Driven by Medicare reimbursement regulation, the government is taking the focus on performance to the next level in 2013, calculating a pay-for-performance (now named Value Based Purchasing [VBP]) quality score based on the performance being reported on Hospital Compare. The program is intended to help Medicare flex its muscles and move from being a passive bystander to an active purchaser of higher-quality healthcare.
Medicare’s former chief administrator, Don Berwick, points out that instead of a payment model that only asks the provider, “How much did you do for the patient?” this new model factors in the questions, “How well did you do, and how well did the patient do?”
The performance period used in calculating payment for 2013 started on July 1st 2011 and goes through March 31, 2012. Each hospital will have one percent of their total Medicare reimbursement at risk with that percentage increasing in yearly increments up to two percent in 2017.
The withhold of 1-2 percent of Medicare reimbursement may not seem like a lot of money to put at risk for hospitals, but, depending on Medicare volumes (Central Florida has some of the highest Medicare volumes in the country) it may be several million dollars. The total national withhold is estimated at over $850 million that will be used to reward improvement and achievement under the program.
Hospitals have the opportunity to not only “recover” that withheld reimbursement, but, if performing near the top of all hospitals, receive a bonus payment over and above the withhold dollars.
The benchmarks are high, and unless a hospital’s performance is better than at least 50 percent of the rest of the hospitals in the country, they will lose money.
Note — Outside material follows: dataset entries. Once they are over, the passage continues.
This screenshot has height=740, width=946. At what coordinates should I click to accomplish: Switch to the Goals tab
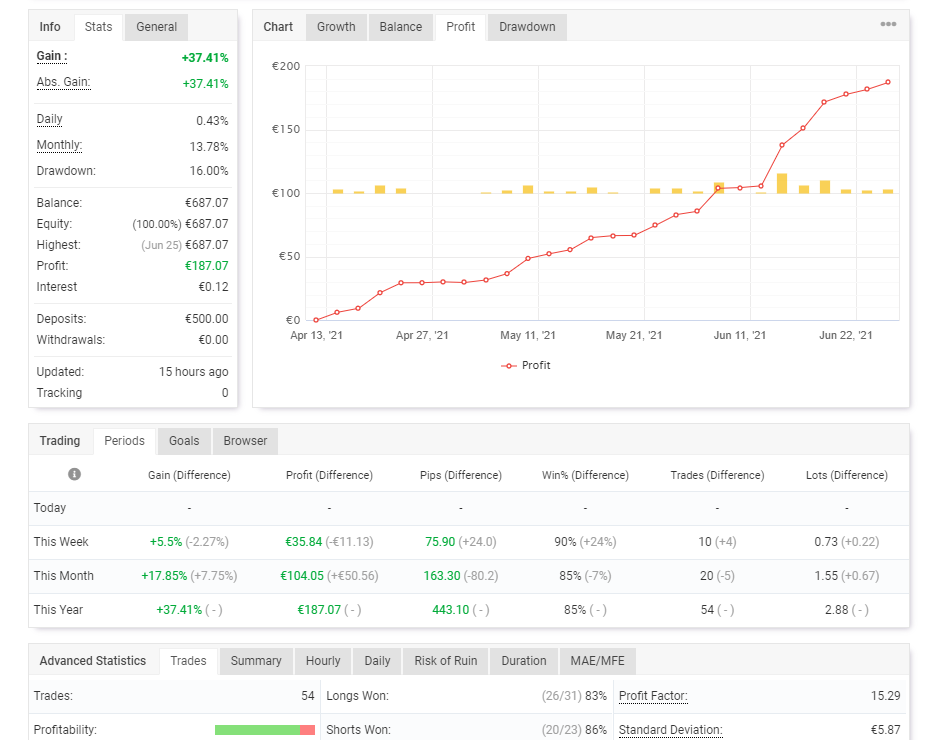point(184,441)
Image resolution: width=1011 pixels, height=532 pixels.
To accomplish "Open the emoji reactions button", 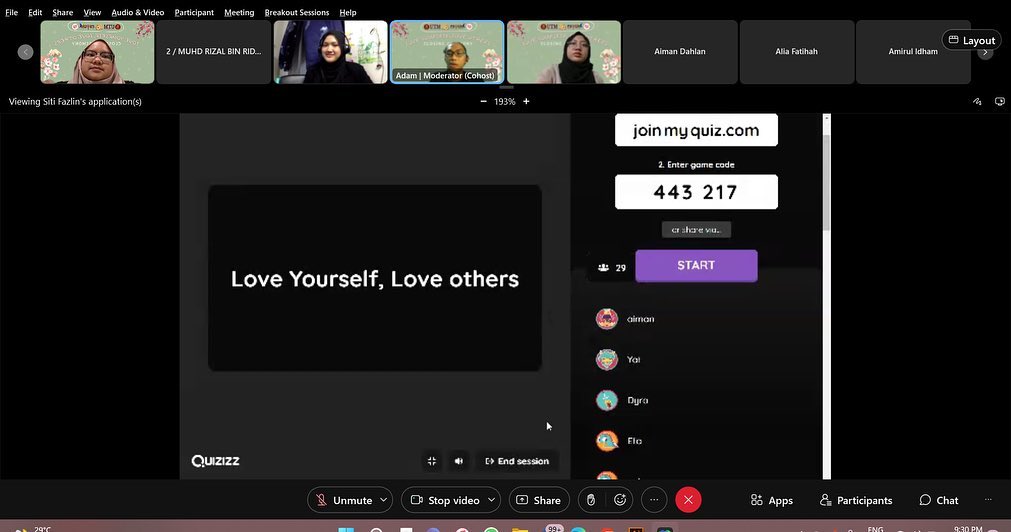I will point(620,500).
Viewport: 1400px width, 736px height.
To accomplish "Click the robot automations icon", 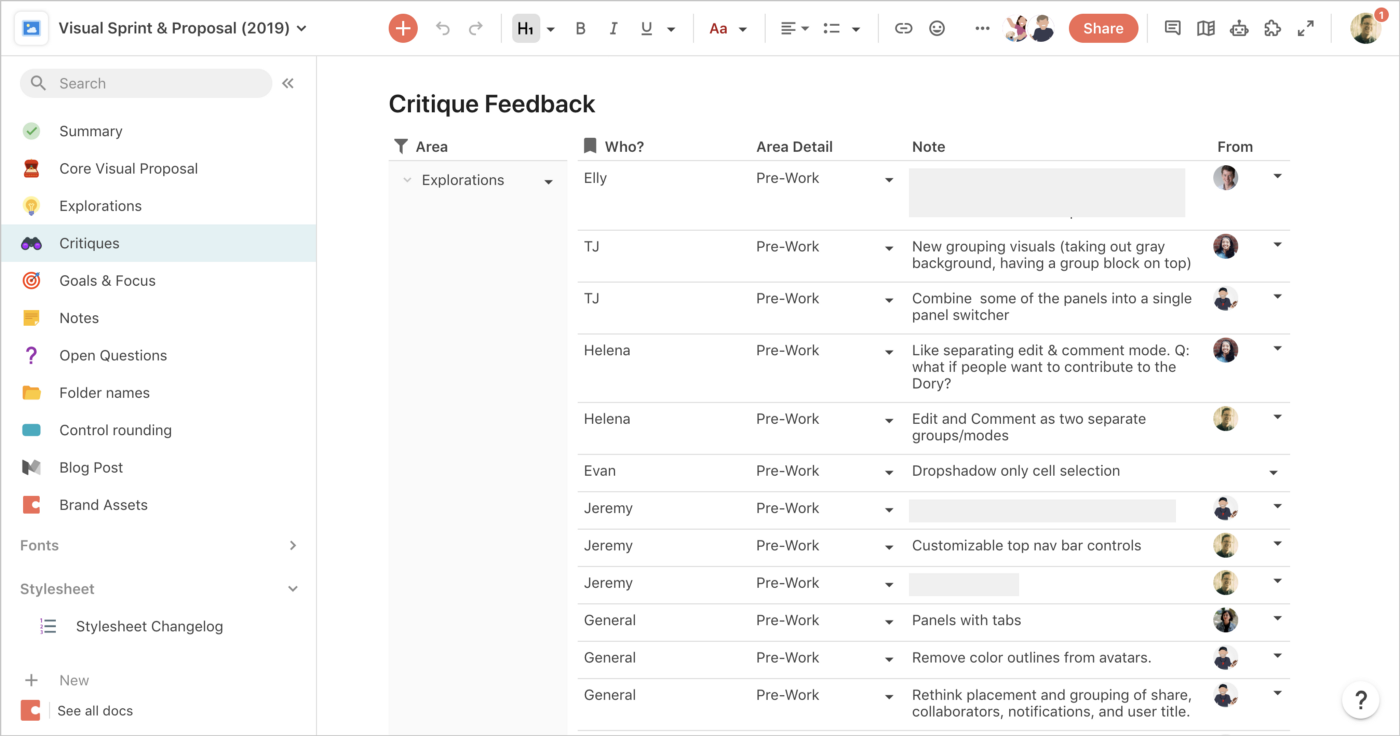I will [x=1239, y=29].
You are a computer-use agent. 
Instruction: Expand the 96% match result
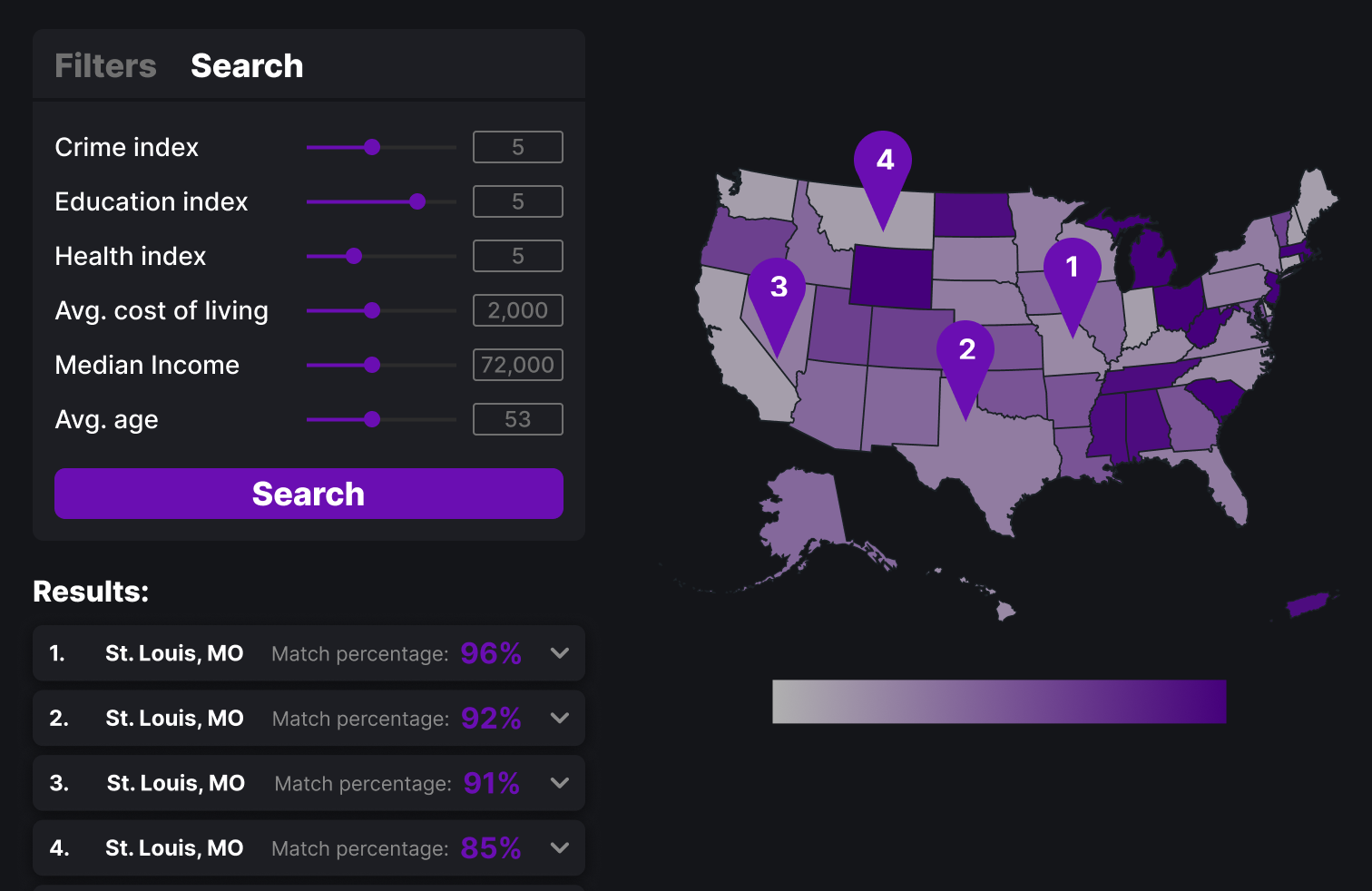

The prospect of this VBP program has driven hospital performance up dramatically, and I’ve redubbed this concept “pay-for-perfection.”
Because the measured performance is heavily dependent on physician practice preference and behavior in the hospital, to be successful it is imperative for the hospital medical staffs to be aligned with the hospital in striving for that perfection.
The Medicare VBP program for hospitals is, of course, just a first step in moving slowly away from an exclusively fee-for-service model of reimbursement.
Other important practice and outcome measures are scheduled to be added to the VBP quality score card over the next few years, and a Physician Compare website was launched in December of last year, as a first step in providing consumers with more information specifically about physician performance, including data about quality of care.
It is projected that, as the VBP model evolves, physician payment will also be affected by their compliance with proven best practices, and their patients’ outcomes and satisfaction.
Doing the Right Thing
It has been very consistently and clearly proven in healthcare industry studies that higher quality care results in more cost efficiencies, drastically driving the left side of the Value = Quality/Cost equation up.
Perhaps the most promising approach may ultimately depend on providers and payers partnering with patients to manage and be payed for care according to outcomes and cost across the continuum of healthcare settings. However, it remains to be seen if any transformational formula for payment of healthcare services in America can successfully address Medicare’s fiscal quandary and sustainability.
Nevertheless, moving away from the traditional fee-for-service and putting a laser focus on and rewarding providers for doing the right thing for the right patient at the right time, every time is a heck of a good start.